WHAT YOU NEED TO DO: Exclude the pictures and retype the entries as written.

LISTED RECORDS:
=== Section Start ===
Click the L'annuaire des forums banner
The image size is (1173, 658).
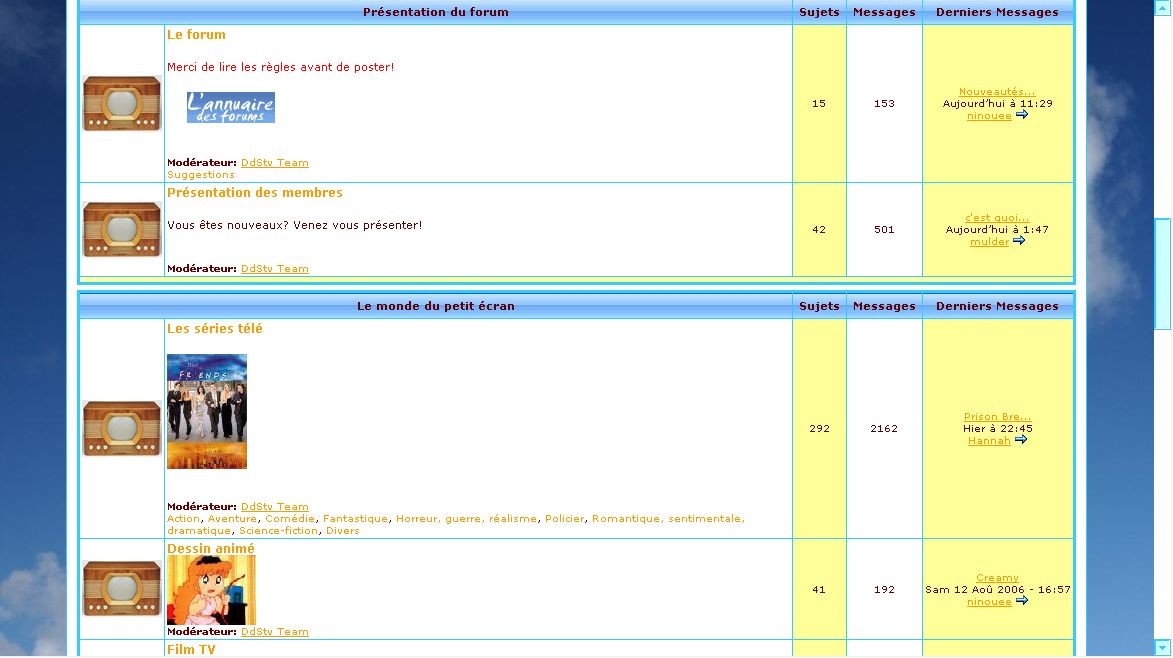tap(231, 108)
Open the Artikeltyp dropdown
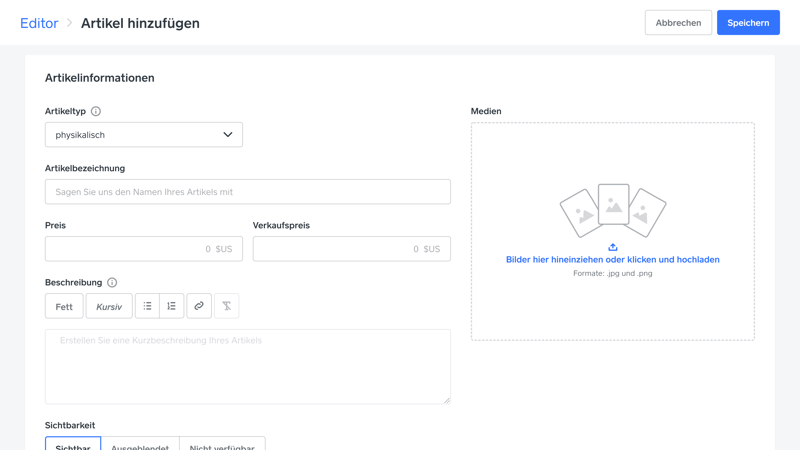Screen dimensions: 800x450 coord(143,135)
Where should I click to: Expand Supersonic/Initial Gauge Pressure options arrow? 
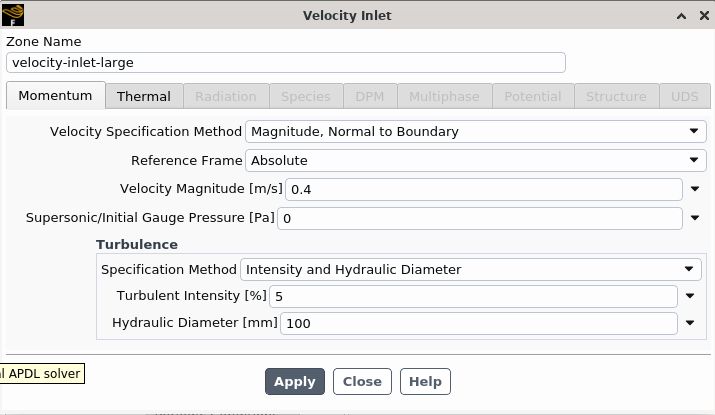[x=695, y=218]
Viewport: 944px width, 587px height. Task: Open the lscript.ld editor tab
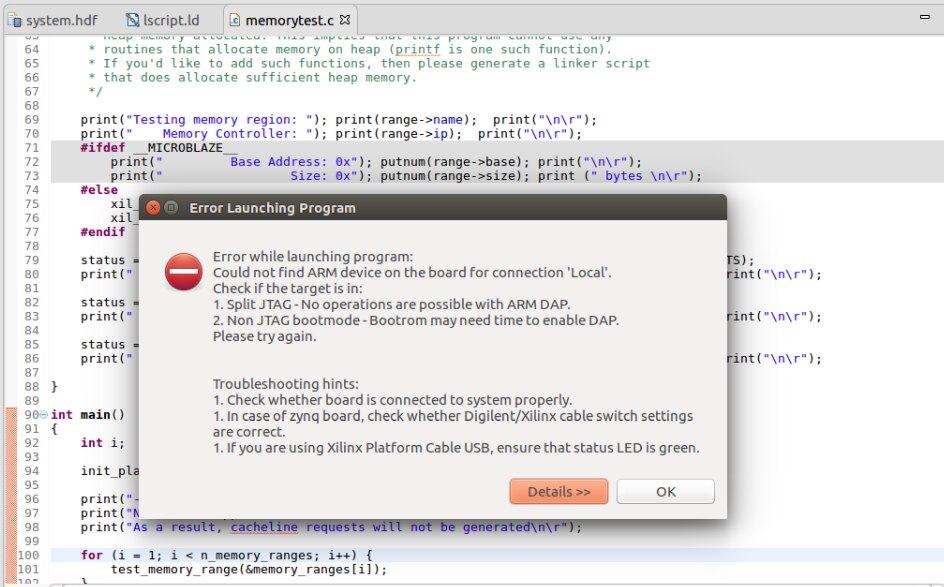tap(170, 19)
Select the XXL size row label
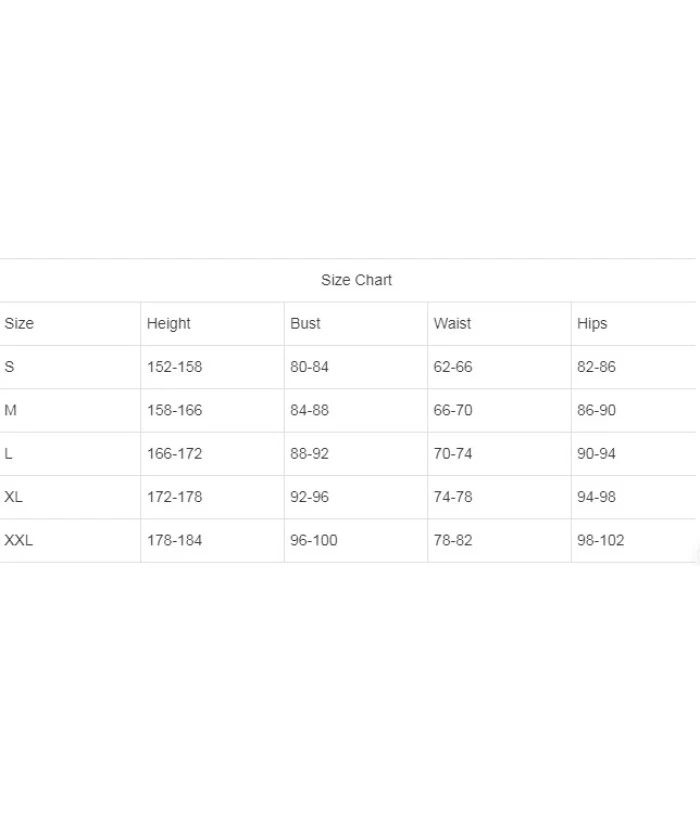 click(x=18, y=540)
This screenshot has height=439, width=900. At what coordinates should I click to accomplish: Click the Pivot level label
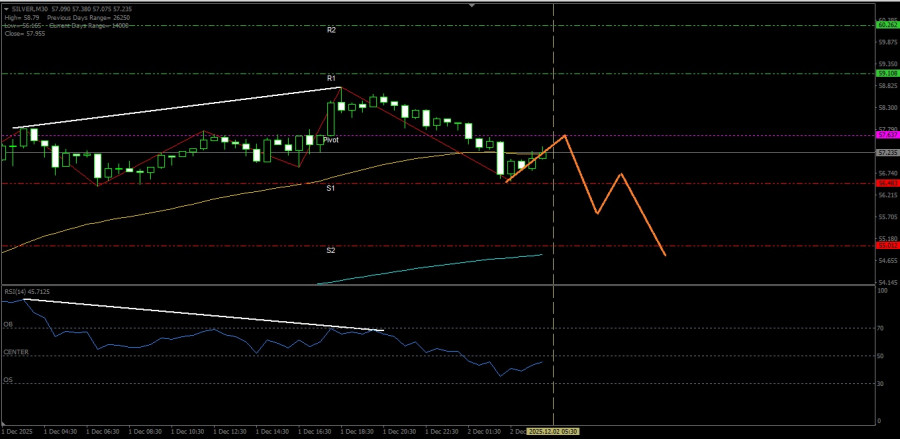click(x=330, y=140)
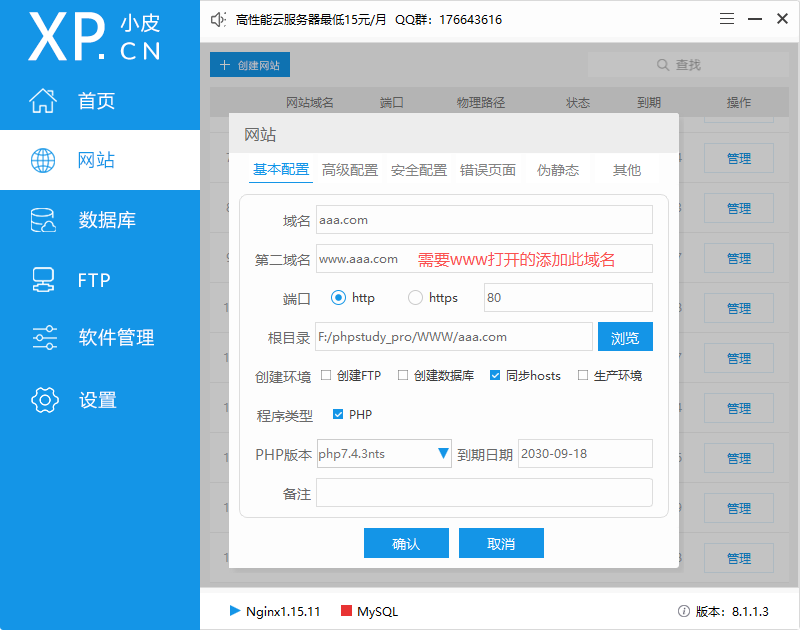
=== Section End ===
SOLVED PROBLEM:
Click the L'annuaire des forums banner
The image size is (1173, 658).
tap(231, 108)
Open the Artikeltyp dropdown
Screen dimensions: 800x450 coord(143,135)
Where should I click to: Expand Supersonic/Initial Gauge Pressure options arrow? 
[x=695, y=218]
Viewport: 944px width, 587px height. Task: Open the lscript.ld editor tab
tap(170, 19)
Select the XXL size row label
 click(x=18, y=540)
This screenshot has height=439, width=900. At what coordinates should I click to accomplish: Click the Pivot level label
click(x=330, y=140)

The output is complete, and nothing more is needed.